My best friends freaked out while I was in a total frozen state
spiraling into temporary brain death. Mothereffin squidballs it was Kim
Myungsoo a.k.a. Infinite's face of the group "L". We were making a
scene and couldn't stop spazzing so we stepped away from the fans and had a
mini conference of our own. After what felt like eons, we lined up in order to get a
closer look at Myungsoo. He was gorgeous, even better up close than on screen.
I am skilled at acting unperturbed and was internally planning my would-be
reactions while queuing. I always do this mistake of avoiding my crush for fear of appearing foolish. At that
particular moment, it was very unwise, not to mention illogical. After all, if
I avoid the persons I am most attracted to (which happen to be Korean
celebrities), I will risk losing the chance of a lifetime. So, we waited and
got the snapshots minus the one-on-one interaction (Myungsoo was called for a
10-minute break which translates to a two-to-three-hour fangirl waiting). Thank
you, L, for satisfying our fangirl fantasies! <3
How to rid myself of the single status?
6 months in Korea, 1 year tops :D kidding
I love being single and being alone
doesn't terrify me. My favorite part really is having complete control over my
time and not having to check in or compromise with anyone. I’ve gotten
pretty used to doing what I want, whenever I want. I love the sense of freedom and all the perks attached to
singlehood. HAHAHA. But I tell ya' South Korea changes that perspective.

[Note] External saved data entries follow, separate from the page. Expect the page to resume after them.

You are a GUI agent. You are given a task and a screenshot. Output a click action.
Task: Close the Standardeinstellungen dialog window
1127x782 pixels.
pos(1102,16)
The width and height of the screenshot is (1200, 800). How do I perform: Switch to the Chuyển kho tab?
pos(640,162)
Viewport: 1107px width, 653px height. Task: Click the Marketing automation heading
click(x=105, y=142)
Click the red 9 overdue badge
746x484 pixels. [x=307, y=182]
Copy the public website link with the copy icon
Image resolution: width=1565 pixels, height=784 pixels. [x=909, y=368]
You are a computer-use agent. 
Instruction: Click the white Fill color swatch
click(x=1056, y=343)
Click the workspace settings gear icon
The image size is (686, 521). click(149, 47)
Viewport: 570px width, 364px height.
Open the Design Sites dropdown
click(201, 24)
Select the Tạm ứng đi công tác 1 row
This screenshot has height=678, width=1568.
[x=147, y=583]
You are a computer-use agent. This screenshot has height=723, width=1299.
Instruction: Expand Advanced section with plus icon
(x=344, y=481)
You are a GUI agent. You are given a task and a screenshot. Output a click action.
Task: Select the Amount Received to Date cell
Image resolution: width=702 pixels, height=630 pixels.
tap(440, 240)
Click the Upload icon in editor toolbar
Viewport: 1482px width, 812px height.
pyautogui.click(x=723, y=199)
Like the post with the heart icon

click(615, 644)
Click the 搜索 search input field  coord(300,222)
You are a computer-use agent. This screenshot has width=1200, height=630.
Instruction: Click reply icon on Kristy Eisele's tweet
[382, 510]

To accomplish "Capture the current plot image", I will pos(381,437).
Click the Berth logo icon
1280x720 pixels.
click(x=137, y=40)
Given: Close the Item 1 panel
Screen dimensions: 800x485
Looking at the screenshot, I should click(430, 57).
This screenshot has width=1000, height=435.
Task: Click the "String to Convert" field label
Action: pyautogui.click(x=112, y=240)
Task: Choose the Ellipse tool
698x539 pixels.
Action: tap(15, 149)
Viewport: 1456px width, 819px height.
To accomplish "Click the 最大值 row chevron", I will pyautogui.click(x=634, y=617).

Staying there for two weeks was a lot to handle. I can't help but admire the
eye candy oppas and be stuck in this fantasy bubble of unicorns and foot pops
while I stare at glorious-ness of their effin face. How many guys have I pushed
away with the pathetic excuse of I-ain't-ready? & yet there I was in Seoul,
all giddy thinking about the cute chinky-eyed Korean stranger I bumped into. I
am utterly consumed by them and these oppas have set the bar way too high for
potential love interest. LOL. But that doesn't mean I only dig tall
anorexic male models with squinty eyes and consider sleeping with them as an accomplishment. I
love the IDEA of dating one but not to that extent. To all the boys I chose to ignore, I am not dense and I
don't use some kind of femme fatale scheme where I toy with a guy and
completely crush him after. I'm just thrown into the confusing mix involving Korean
preference and Non-Korean namja interactions. Plus, I’m admittedly a bit of a recluse because I’m an ambivert and I enjoy spending time with myself. I socialize, but when given the choice between Netflix at home and party with booze, I’ll certainly choose Netflix and my bed. So yeah hermit problems and delusional Korean fangirl tendencies. HAHAHA. Can someone please smack me out of this lunacy!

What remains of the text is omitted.